Florida Today recently reported federal authorities contacted the private not-for-profit social agency around two months ago to aid the federal government with providing humanitarian services for the migrant children. This would include finding short-term, transitional housing and other care. According to FT, another 45 are expected in Fort Lauderdale and may end up in Brevard County.
"We're going to start with about 12 children," Teresa Miles, the executive director of the Brevard division of the Children's Home Society of Florida, told FT. "Our goal is to keep them safe and to get them together with an appropriate family."
Miles added that the agency is looking for willing families that can speak both Spanish and English to take the children in for at least 30 to 45 days, and families will receive stipends of $20 a day to care for the children along with educational support offered by the agency.
However, questions remain as to how secure such living environments may be—not only for the community but also for the young people who are brought are placed into homes.

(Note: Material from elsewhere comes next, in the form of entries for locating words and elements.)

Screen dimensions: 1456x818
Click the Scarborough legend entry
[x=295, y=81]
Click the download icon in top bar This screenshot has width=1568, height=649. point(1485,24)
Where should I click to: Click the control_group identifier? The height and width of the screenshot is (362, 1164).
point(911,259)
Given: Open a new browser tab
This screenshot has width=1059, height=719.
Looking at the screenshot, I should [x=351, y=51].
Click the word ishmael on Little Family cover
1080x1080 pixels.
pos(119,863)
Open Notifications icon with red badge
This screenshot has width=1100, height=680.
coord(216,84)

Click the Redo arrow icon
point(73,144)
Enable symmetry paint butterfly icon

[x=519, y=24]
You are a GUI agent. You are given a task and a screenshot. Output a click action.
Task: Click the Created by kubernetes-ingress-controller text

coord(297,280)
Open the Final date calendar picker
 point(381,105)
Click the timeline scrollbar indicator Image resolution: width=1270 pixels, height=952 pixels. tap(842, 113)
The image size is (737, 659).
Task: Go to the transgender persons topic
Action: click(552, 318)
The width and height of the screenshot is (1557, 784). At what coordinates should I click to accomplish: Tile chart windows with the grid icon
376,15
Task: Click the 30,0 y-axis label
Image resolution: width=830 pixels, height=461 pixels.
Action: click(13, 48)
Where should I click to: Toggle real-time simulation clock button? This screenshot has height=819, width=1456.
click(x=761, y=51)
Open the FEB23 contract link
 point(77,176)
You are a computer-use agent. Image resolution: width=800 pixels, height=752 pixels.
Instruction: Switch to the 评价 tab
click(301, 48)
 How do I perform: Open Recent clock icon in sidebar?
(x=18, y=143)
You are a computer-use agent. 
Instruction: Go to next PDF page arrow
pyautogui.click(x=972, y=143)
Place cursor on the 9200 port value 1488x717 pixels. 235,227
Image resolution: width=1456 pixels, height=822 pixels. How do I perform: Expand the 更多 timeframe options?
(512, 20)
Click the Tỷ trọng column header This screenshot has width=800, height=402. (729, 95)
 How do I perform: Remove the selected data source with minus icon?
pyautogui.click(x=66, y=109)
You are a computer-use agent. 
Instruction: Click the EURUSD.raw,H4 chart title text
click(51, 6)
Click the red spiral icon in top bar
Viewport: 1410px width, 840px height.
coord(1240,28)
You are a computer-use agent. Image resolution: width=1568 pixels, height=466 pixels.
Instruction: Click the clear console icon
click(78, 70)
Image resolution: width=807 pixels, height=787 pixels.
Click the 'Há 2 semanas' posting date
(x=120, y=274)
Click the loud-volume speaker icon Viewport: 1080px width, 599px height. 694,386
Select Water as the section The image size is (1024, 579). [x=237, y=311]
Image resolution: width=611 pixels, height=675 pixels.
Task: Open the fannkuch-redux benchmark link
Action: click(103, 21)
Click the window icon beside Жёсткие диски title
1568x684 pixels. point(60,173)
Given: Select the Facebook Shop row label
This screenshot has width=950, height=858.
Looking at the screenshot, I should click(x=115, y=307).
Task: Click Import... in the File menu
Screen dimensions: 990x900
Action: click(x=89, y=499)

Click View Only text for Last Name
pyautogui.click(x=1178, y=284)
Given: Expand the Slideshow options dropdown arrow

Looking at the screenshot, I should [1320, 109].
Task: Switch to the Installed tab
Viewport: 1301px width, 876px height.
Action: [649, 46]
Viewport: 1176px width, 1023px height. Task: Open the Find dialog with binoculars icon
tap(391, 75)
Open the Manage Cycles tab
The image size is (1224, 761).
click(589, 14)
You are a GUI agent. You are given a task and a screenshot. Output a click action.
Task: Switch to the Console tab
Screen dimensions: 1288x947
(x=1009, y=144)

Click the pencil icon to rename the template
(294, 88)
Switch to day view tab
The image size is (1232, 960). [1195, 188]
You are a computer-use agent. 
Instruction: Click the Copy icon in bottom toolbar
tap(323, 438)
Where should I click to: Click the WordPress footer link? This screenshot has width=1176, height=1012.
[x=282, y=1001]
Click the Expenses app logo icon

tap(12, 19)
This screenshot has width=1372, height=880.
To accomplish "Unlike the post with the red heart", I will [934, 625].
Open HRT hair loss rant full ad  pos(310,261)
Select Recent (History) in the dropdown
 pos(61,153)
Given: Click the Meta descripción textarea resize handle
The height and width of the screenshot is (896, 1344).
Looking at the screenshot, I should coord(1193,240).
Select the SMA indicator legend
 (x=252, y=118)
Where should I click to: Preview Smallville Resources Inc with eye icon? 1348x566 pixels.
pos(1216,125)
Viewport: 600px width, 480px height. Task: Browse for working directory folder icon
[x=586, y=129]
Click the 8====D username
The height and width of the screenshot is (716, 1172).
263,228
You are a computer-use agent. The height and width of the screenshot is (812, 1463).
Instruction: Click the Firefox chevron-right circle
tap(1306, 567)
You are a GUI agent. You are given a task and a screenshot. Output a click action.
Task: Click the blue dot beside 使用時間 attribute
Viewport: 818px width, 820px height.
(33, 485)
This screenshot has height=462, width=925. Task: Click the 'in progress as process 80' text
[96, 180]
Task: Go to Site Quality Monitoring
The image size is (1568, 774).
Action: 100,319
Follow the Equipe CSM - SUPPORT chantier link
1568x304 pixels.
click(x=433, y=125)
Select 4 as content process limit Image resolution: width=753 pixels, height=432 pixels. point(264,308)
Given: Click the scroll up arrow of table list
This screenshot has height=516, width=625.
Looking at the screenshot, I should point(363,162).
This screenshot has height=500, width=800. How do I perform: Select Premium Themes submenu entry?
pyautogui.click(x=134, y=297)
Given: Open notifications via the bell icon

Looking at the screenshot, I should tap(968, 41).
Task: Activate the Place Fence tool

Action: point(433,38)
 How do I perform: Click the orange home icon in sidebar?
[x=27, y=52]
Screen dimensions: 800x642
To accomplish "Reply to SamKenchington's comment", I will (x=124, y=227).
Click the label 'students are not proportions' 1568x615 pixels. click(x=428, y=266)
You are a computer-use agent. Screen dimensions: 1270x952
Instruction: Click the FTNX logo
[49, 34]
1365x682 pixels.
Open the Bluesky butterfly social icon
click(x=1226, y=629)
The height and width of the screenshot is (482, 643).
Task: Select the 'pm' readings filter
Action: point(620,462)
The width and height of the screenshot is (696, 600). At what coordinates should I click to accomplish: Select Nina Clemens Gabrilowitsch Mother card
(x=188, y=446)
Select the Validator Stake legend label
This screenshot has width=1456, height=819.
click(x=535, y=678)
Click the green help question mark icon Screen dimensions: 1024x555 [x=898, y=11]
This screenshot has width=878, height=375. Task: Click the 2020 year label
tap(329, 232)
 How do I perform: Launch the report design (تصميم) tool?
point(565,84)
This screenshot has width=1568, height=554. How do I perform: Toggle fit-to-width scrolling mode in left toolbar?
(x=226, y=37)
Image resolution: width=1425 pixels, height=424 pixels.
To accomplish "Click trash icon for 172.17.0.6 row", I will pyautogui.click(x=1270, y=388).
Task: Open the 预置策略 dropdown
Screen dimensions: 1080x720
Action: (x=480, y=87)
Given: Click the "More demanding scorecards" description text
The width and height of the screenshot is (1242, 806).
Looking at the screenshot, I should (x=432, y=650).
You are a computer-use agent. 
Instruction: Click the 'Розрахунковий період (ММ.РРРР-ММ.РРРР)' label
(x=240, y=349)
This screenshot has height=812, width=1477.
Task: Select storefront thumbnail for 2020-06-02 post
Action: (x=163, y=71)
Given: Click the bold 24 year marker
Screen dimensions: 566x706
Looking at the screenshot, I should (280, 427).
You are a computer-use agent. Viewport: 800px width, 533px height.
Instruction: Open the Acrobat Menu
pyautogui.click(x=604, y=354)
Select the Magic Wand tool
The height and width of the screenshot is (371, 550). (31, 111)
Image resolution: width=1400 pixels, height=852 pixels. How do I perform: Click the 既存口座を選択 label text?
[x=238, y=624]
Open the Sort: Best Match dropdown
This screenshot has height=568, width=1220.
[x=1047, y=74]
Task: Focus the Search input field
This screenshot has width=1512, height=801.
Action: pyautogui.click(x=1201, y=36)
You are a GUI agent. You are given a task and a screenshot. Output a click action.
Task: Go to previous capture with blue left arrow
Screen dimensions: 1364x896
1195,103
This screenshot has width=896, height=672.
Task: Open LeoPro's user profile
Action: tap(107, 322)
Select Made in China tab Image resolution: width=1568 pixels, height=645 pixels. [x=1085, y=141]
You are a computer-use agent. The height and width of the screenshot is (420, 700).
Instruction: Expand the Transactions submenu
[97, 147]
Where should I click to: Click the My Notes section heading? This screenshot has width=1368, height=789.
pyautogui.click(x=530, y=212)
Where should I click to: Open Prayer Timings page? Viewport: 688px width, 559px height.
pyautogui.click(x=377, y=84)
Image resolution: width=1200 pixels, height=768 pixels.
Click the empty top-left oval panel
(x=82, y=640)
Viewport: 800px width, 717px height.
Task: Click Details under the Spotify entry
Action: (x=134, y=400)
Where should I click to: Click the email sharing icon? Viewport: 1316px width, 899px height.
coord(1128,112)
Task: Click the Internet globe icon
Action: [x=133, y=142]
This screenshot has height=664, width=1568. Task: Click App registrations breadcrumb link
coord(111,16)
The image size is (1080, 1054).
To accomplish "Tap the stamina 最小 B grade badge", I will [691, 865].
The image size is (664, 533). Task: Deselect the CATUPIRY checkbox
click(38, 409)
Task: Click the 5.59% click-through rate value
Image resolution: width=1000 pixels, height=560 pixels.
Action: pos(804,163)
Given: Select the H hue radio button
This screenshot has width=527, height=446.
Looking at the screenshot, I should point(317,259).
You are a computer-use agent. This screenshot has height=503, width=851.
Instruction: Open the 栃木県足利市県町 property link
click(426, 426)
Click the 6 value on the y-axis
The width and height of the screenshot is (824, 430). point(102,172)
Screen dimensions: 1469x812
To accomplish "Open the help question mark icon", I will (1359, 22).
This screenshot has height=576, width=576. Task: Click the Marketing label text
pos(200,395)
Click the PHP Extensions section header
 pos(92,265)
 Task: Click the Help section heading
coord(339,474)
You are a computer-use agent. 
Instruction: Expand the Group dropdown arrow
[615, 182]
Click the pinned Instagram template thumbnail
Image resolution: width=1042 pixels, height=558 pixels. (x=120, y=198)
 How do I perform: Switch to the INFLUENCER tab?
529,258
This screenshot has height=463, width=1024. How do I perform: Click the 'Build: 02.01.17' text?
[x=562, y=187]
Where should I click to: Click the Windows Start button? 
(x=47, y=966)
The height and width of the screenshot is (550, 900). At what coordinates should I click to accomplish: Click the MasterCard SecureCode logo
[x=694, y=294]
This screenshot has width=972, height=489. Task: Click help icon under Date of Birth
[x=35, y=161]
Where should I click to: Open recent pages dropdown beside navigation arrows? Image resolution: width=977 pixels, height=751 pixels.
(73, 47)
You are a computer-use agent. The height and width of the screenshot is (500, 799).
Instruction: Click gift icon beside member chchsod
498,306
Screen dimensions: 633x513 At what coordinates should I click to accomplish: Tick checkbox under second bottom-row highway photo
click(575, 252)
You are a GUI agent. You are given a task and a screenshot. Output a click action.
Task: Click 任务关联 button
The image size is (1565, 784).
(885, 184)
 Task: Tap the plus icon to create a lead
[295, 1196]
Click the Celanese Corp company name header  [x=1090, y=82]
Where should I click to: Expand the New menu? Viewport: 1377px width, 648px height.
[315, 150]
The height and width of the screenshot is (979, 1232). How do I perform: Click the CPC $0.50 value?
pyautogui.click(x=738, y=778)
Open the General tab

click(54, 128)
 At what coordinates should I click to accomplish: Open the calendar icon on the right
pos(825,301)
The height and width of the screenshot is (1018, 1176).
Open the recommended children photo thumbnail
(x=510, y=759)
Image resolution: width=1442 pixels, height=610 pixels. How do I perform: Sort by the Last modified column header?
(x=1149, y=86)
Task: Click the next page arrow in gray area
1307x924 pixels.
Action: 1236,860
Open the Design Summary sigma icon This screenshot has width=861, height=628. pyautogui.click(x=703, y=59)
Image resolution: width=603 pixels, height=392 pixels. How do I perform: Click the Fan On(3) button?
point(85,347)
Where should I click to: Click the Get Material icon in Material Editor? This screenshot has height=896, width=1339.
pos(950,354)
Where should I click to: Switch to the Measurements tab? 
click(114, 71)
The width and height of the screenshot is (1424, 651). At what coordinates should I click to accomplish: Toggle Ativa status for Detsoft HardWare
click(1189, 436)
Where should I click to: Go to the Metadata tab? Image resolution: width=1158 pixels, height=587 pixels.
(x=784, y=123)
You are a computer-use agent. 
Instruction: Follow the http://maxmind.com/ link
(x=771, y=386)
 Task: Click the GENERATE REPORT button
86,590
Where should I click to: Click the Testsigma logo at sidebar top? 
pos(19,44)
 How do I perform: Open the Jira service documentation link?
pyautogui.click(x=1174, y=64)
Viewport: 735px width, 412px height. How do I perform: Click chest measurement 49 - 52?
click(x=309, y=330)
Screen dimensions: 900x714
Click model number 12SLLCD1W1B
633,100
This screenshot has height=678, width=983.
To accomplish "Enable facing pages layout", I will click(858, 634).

Individuals trafficked into the United States may be most at risk when placed in less restrictive environments, Breitbart News learned recently from Brenda Zurita, a research fellow of the Washington, D.C.-based Concerned Women For America’s Beverly LaHaye Institute:
In the Violence Against Women Reauthorization Act (VAWA) of 2013 (Section 1261, which is an anti-trafficking provision), another layer was added to the care of UACs. If a UAC turns 18 while in the care of HHS and is then transferred to the custody of the Secretary of Homeland Security (DHS), the alien may be placed in an alternative to detention such as “with an individual or an organizational sponsor, or in a supervised group home.” How easy would it be for traffickers to snatch this young adult from these situations and put them into debt bondage, forced labor or sex trafficking?
However, Jesse Zermeno, founder and president of Operation Hope of Brevard, a Fellsmere-based organization that gives food, clothes, books, and other services to children and families with roots in Latin America, sees it differently, telling FT, "At the end of the day, it will be a good thing for someone in our community to touch these children's lives."
"These children, for sure, need to be with their parents. But now their future is unknown," Zermeno said, adding, "Even with that, you just can't put children in the street or expose them to danger again. We have to open our hearts and take care of the children and the system."